We hear from Dr. Ashley Ng 

Peak organisations are calling for the federal government to consider subsidising the devices for people with type 2 diabetes who use insulin.

Diabetes Victoria backs Diabetes Australia, the Australian Diabetes Society and Australian Diabetes Educators Association’s proposal seeking $4.5 million in federal government funding over four years for a trial of the devices for people living with type 2.

The trial will aim to have the devices available at a reduced cost for all people who manage their diabetes with insulin.

A wearable device that tracks blood glucose levels 24/7, a CGM allows users to see patterns and trends and will sound an alarm if blood glucose levels are changing rapidly.

An insulin pump is the closest way of replicating the body’s own insulin production and is used instead of daily injections.

Ashley Ng lives with a rare type of diabetes called type 1b, somewhere ‘in the middle’ of type 1 and type 2 diabetes.

She understands the nuances of the condition and believes everyone who uses insulin to manage diabetes should have affordable access to the same technology.

“Before CGMs were around, I was advocating for people with type 2 diabetes who use insulin to access insulin pump subsidies,” she says.

“More and more young people are being diagnosed with type 2 diabetes and particularly for women who end up falling pregnant, having an insulin pump makes a huge difference in the way they manage their diabetes.
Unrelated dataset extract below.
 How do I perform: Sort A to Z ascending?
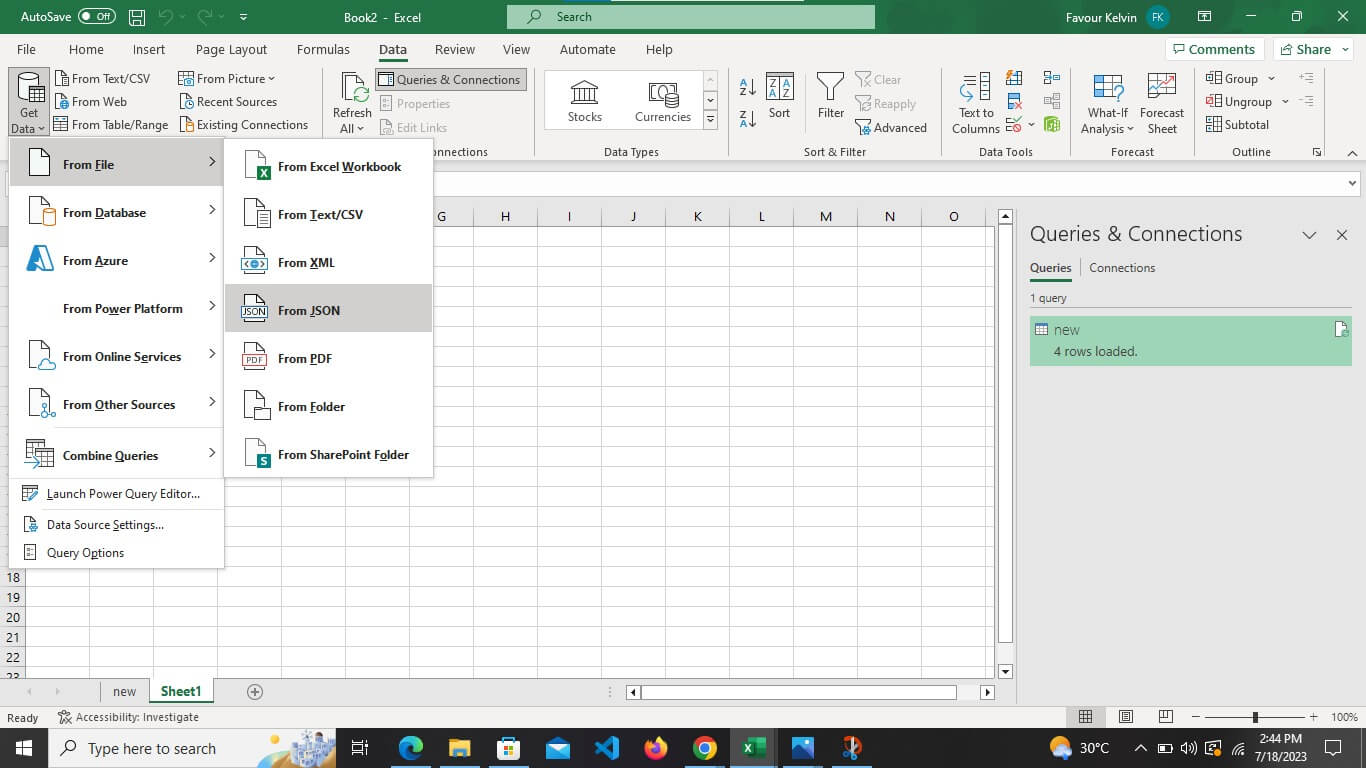[x=747, y=86]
“With CGMs it’s exactly the same thing – both technologies give you peace of mind.”

Around one in four people with type 2 diabetes use insulin to manage their blood glucose levels in the same way as people with type 1.

“The fact that people with type 1 can access the subsidy and people with type 2 don’t have access sends the message that people with type 2 diabetes aren’t as important,” Ms Ng says.

“We should be supporting people based on clinical need.

“The government likes to have it packaged up in neat little boxes, but it’s not that simple.

“At the end of the day, it will cost the government more to have people in hospital who could have avoided going to hospital if they had a better understanding of what’s happening with their diabetes.”

Dr Elizabeth Holmes-Truscott, Deputy Director at The Australian Centre for Behavioural Research in Diabetes, says the current model is both a symptom of, and contributes to, diabetes stigma.

“Diabetes stigma impacts equitable access to treatment and technologies,” she explains.

“Evidence shows that people with type 2 diabetes benefit from and want access to advanced diabetes technologies.

“However, subsidised access is limited and based on diagnosis rather than individual need.

“There is a blame and shame narrative that promotes personal responsibility in type 2 diabetes diagnosis and treatment.

“The irony is that people with type 2 seeking the technology to self-manage their diabetes are denied affordable access.”

Dr Holmes-Truscott says the dividing line between types of diabetes can be harmful.

“Using diabetes types, treatment, or age, among other factors, to determine access to technology can promote harmful stereotypes around severity and worthiness,” she says.

“We applaud advocacy efforts to increase access to diabetes treatments and technology for all people affected by diabetes.”